L’évaluation des risques professionnels est souvent abordée comme une obligation réglementaire à travers le DUERP. Mais dans un territoire comme la Polynésie française, elle peut devenir bien plus qu’un simple document
Face aux enjeux spécifiques du territoire : dispersion géographique, accès aux soins, montée des risques chroniques et psychosociaux, la prévention constitue un levier essentiel de santé et de performance durable. Le DUERP permet en effet d’identifier les situations de travail à risque, mais surtout d’engager une réflexion collective sur le travail réel. Lorsqu’il est partagé et animé, il devient un outil de dialogue, de priorisation et d’action.
Par ailleurs, il peut être établi aujourd’hui une comparaison utile entre les formes réglementées, normalisées et engagées des démarches de prévention de la santé et de la sécurité afin de proposer un modèle homogène de compréhension élargi.
C’est à partir de cette dynamique que peut se construire une véritable démarche de Qualité de Vie et des Conditions de Travail (QVCT).

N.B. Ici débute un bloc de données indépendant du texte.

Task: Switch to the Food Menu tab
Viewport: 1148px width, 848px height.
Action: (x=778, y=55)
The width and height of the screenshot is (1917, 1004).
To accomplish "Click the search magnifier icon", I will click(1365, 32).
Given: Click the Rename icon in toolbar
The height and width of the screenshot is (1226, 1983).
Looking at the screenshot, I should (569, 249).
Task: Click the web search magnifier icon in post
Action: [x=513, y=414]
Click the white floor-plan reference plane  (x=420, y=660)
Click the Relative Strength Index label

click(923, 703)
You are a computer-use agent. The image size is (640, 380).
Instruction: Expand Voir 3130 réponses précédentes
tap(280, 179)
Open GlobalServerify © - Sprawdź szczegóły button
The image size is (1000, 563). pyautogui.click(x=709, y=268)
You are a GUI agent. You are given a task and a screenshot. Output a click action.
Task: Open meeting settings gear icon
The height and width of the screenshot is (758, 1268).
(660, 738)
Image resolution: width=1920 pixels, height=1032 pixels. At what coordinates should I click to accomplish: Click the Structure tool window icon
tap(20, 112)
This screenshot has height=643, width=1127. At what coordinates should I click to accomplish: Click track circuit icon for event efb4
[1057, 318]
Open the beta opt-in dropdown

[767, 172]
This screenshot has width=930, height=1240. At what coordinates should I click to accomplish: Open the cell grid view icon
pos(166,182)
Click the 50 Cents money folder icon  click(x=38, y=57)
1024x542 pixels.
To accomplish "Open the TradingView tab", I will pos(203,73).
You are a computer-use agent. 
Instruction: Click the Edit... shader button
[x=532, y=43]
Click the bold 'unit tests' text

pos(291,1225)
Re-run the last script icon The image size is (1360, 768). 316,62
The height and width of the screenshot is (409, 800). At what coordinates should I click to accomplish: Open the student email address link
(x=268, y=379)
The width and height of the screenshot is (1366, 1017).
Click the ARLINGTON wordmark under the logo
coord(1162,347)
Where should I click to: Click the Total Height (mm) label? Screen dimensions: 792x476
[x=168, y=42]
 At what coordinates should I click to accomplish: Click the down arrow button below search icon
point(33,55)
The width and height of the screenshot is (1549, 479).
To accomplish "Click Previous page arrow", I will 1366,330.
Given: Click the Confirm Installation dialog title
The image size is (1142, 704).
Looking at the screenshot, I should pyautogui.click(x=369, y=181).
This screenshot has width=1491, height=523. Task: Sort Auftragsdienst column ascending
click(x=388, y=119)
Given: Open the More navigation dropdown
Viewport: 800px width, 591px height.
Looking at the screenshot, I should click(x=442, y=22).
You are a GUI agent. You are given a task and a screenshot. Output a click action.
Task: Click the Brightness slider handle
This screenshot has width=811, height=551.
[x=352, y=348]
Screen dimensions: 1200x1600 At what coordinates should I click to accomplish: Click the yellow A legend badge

La QVCT ne remplace pas la prévention : elle l’élargit, en intégrant les dimensions d’organisation, de management et d’engagement de la direction des salariés.
L’enjeu est donc de passer d’une logique de conformité à une logique d’appropriation.
D’une manière plus coopérative, on pourrait penser la santé comme un bien territorial et mobiliser l’écosystème de prévention de santé et de sécurité dans la conception d’un Plan Santé Travail ou encore d’une démarche que l’on pourrait qualifier de QVCTT : Qualité de Vie et des Conditions de Travail Territoriale.
Ainsi, cette intervention proposera des repères concrets pour faire du DUERP un levier de transformation et ouvrir la voie à une culture de prévention partagée, au service de la santé au travail et de la performance collective.